Cosmological tests with strong gravitational lenses using Gaussian processes

Strong gravitational lenses provide source/lens distance ratios \({\mathcal {D}}_{\mathrm{obs}}\) useful in cosmological tests. Previously, a catalog of 69 such systems was used in a one-on-one comparison between the standard model, \(\varLambda \)CDM, and the \(R_{\mathrm{h}}=ct\) universe, which has thus far been favored by the application of model selection tools to many other kinds of data. But in that work, the use of model parametric fits to the observations could not easily distinguish between these two cosmologies, in part due to the limited measurement precision. Here, we instead use recently developed methods based on Gaussian Processes (GP), in which \({\mathcal {D}}_{\mathrm{obs}}\) may be reconstructed directly from the data without assuming any parametric form. This approach not only smooths out the reconstructed function representing the data, but also reduces the size of the \(1\sigma \) confidence regions, thereby providing greater power to discern between different models.
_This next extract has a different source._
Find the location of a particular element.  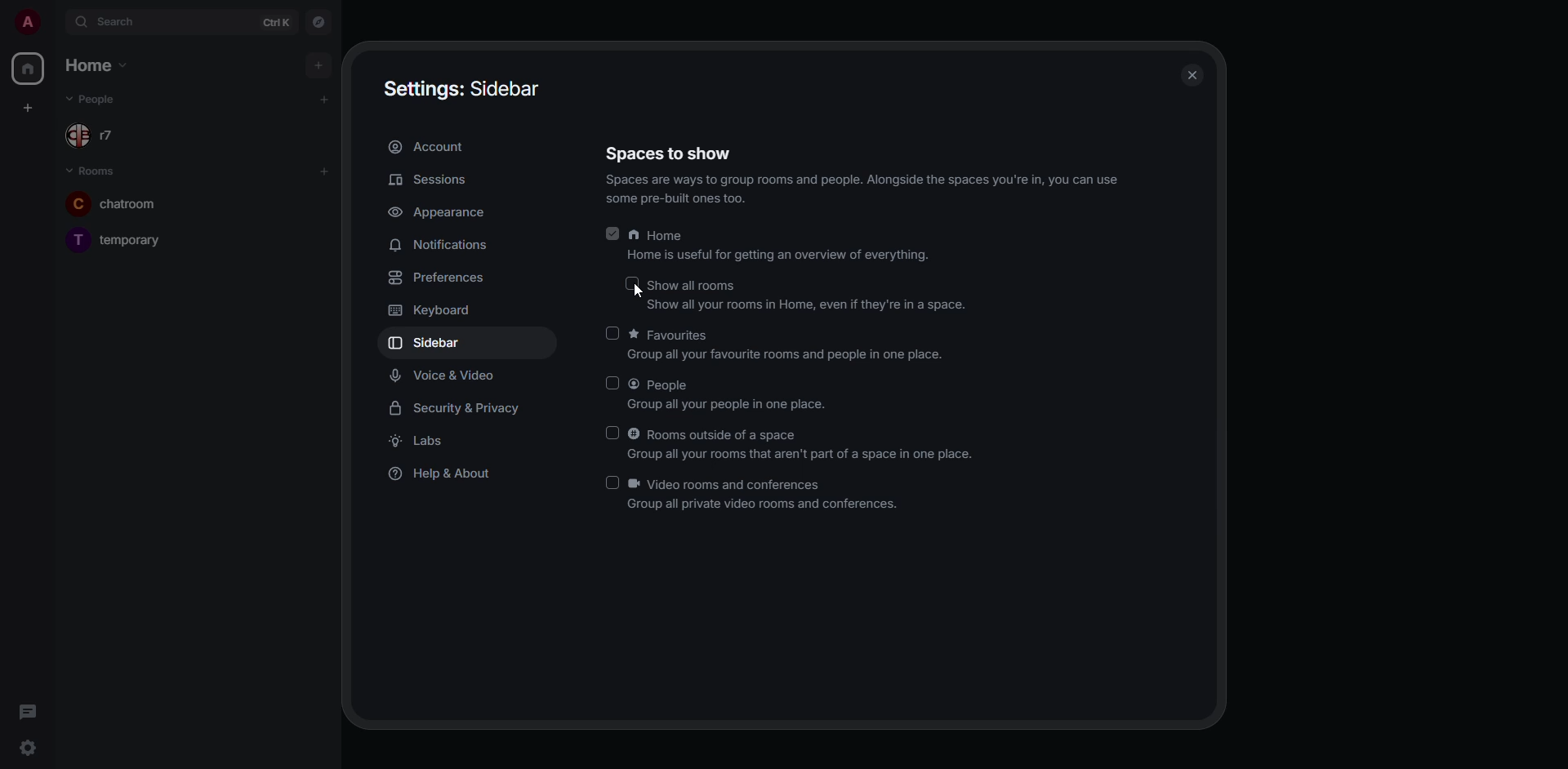

people is located at coordinates (731, 394).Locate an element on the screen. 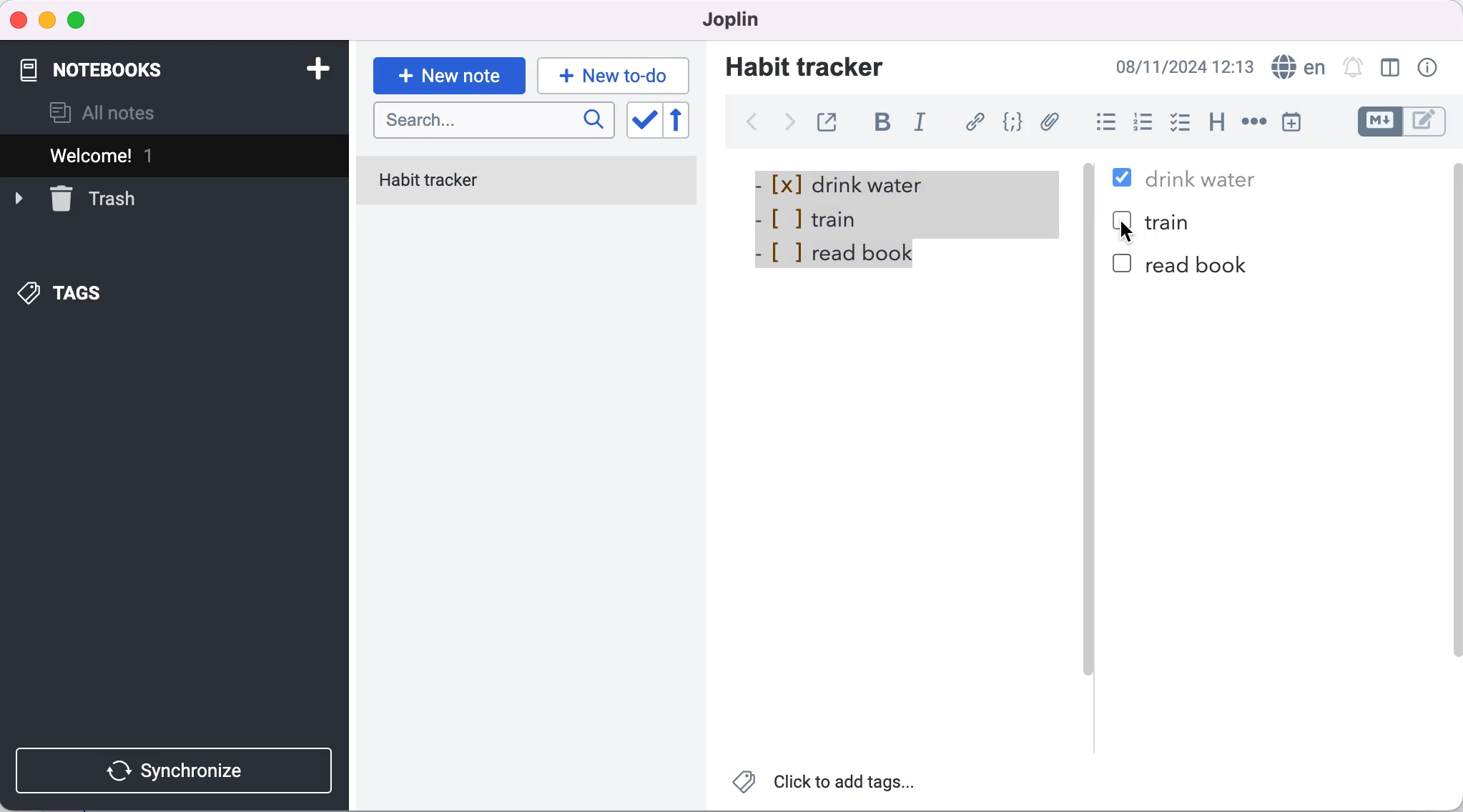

With the current sample size, we show that analyzing strong lenses with a GP approach can definitely improve the model comparisons, producing probability differences in the range \(\sim \) 10–30%. These results are still marginal, however, given the relatively small sample. Nonetheless, we conclude that the probability of \(R_{\mathrm{h}}=ct\) being the correct cosmology is somewhat higher than that of \(\varLambda \)CDM, with a degree of significance that grows with the number of sources in the subsamples we consider. Future surveys will significantly grow the catalog of strong lenses and will therefore benefit considerably from the GP method we describe here. In addition, we point out that if the \(R_{\mathrm{h}}=ct\) universe is eventually shown to be the correct cosmology, the lack of free parameters in the study of strong lenses should provide a remarkably powerful tool for uncovering the mass structure in lensing galaxies.